= Provided passage =
________________________
New Zealand-born Australian politician

Reginald James Murray (25 April 1909 – 25 November 1962) was an Australian politician. He was a member of the Australian Labor Party (ALP) and served as a Senator for Tasmania from 1947 to 1951. Prior to entering politics he worked in the shipping industry and was a World War II veteran.

==Early life==
Murray was born on 27 April 1906 in Wellington, New Zealand. He was the son of Nellie (née Miller) and Walter James Murray. His mother was born in Hobart, Tasmania, and his father in Edinburgh, Scotland.

Murray's father worked as a travelling salesman and the family spent periods in New Zealand and Brisbane before settling in his mother's home town. He attended the Goulburn Street State School in West Hobart and went on to complete his intermediate certificate at Hobart High School. He played for the Lefroy Football Club from 1925 to 1932 and represented Tasmania in interstate matches in 1927 and 1929. After leaving school Murray worked in various roles in the shipping industry, including as a stevedore, seaman and shipping clerk. He later worked on the clerical staff of Australian National Airways in Hobart.

Murray enlisted in the Militia in November 1939, having previously been a member of the Royal Australian Naval Volunteer Reserve for seven years. He transferred to the Australian Imperial Force in August 1942 as a lieutenant. He served in the Australian Intelligence Corps and the 16th Australian Small Ships Company, in 1943 completing a certificate in military intelligence in Liverpool, England. He later served in New Guinea from December 1944 to February 1946 and was formally discharged from the AIF in January 1947.

==Senator, 1947–1951==
In August 1946, Murray was unexpectedly placed on first position on the ALP's Senate ticket in Tasmania for the 1946 federal election. He was chosen after two previous candidates withdrew from the ticket: Ernest West withdrew due to factional conflict and Mervyn McNeair withdrew due to a professional conflict. Murray was elected to a six-year term commencing on 1 July 1947. He polled the most votes of any Senate candidate in the state, with campaign material drawing on his status as "a young, forceful ex-serviceman".

In parliament, Murray served on three select committees relating to the banking industry, national service and war gratuities. He spoke frequently on Tasmanian issues and matters relating to ex-servicemen, and was a strong supporter of the Tasmanian whaling industry and exploitation of the Australian Antarctic Territory. He was interested in the Territory of Papua and New Guinea as a result of his war service and spoke at length on the Papua and New Guinea Act 1949 where he was critical of the previous Australian administration. In 1948 he was a member of the first parliamentary delegation to post-war Japan where he met Emperor Hirohito.
________________________
= Information shown =
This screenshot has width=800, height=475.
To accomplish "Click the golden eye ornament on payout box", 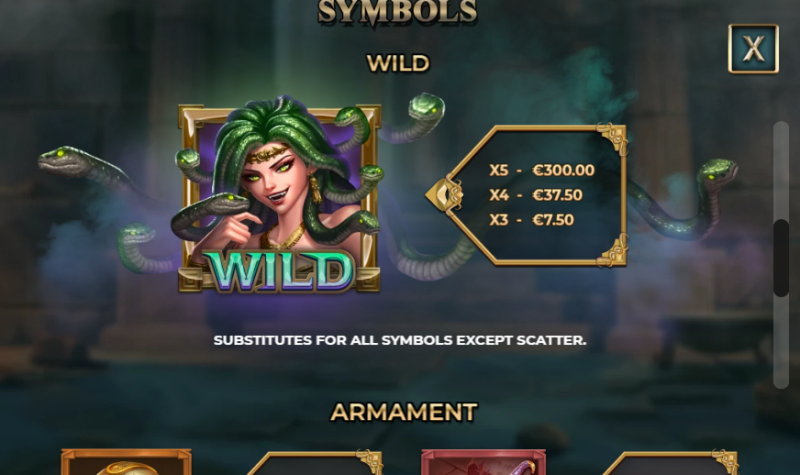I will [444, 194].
________________________
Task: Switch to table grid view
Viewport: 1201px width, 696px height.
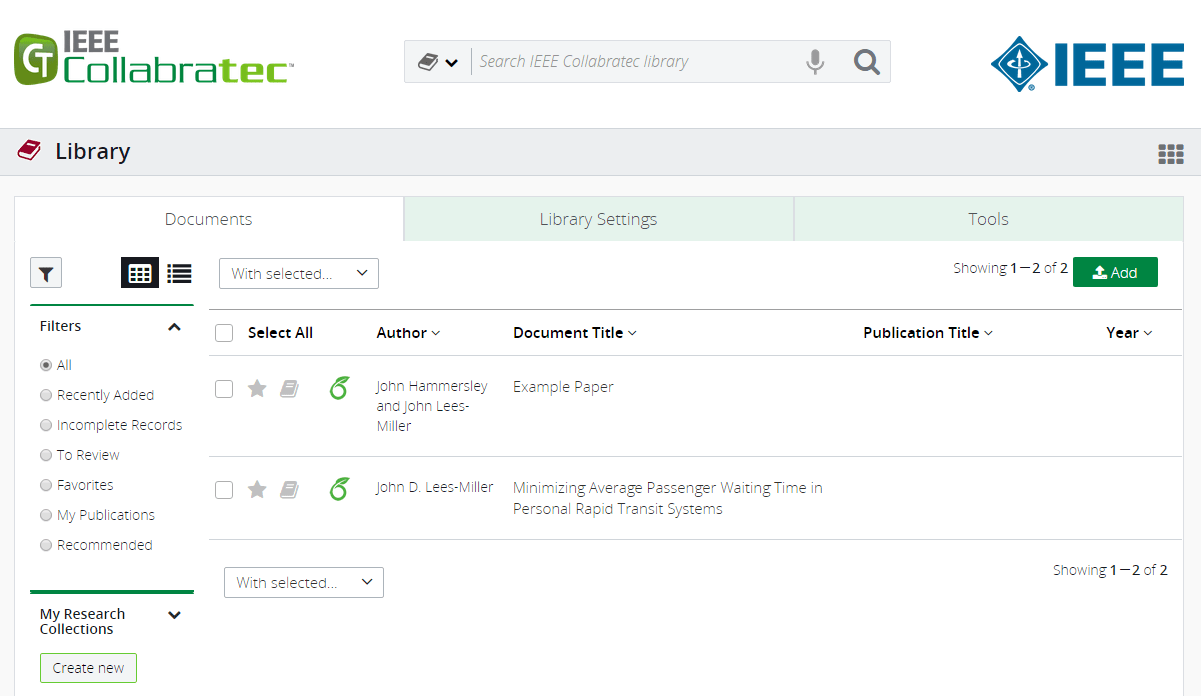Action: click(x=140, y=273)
________________________
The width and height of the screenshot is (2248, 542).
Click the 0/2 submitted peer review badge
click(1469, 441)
________________________
= Activity list =
a – Turn the paragraph of the Reginald Murray biography that begins "Murray enlisted in the Militia" into a short list that keeps its main facts.
b – In one to three sentences, explain why Murray was placed first on the ALP's Senate ticket in Tasmania, according to the Reginald Murray biography.
c – Proceed with the Reginald Murray biography, picking up after its last sentence about the 1948 parliamentary delegation to Japan.
The rows have nothing to do with the Reginald Murray biography.

= Answers by task =
a –
- Had served seven years in the Royal Australian Naval Volunteer Reserve before enlisting in the Militia in November 1939
- Transferred to the Australian Imperial Force as a lieutenant in August 1942
- Served in the Australian Intelligence Corps and the 16th Australian Small Ships Company
- Completed a certificate in military intelligence in Liverpool, England, in 1943
- Served in New Guinea from December 1944 to February 1946
- Formally discharged from the AIF in January 1947

b – Murray was chosen after two earlier candidates withdrew from the ticket. Ernest West withdrew because of factional conflict, and Mervyn McNeair withdrew because of a professional conflict.

c –
Murray's term in the Senate was cut short by a double dissolution in 1951. He was defeated for re-election at the 1951 federal election after being placed last on Labor's ticket in Tasmania.

==Later career==
After his defeat, Murray became private secretary to his Tasmanian ALP colleague Nick McKenna and was state treasurer of the ALP from 1954 until his death in 1962. He made three unsuccessful attempts to re-enter parliament, standing for the Senate at the 1953 and 1958 elections and in the seat of Braddon at the 1955 election. In 1953, he and incumbent senator Bill Aylett tied in the preselection balloting, with Murray placed above Aylett on the ticket after his name was drawn from a hat. Aylett then mounted a strong personal campaign and issued his own campaign material in defiance of ALP how-to-vote cards, allowing him to win re-election at Murray's expense. Murray subsequently wrote privately to Fred Daly that Aylett had won re-election "by treachery, fraud and wilful deception".

Murray also became more active in the labour movement, serving a term as state president of the Federated Clerks' Union and acting as minute secretary to the Australian Council of Trade Unions congress in Hobart in 1959. He attended the International Labour Organization's conference in Geneva in 1959 as an Australian delegate and also visited Russia and the United States.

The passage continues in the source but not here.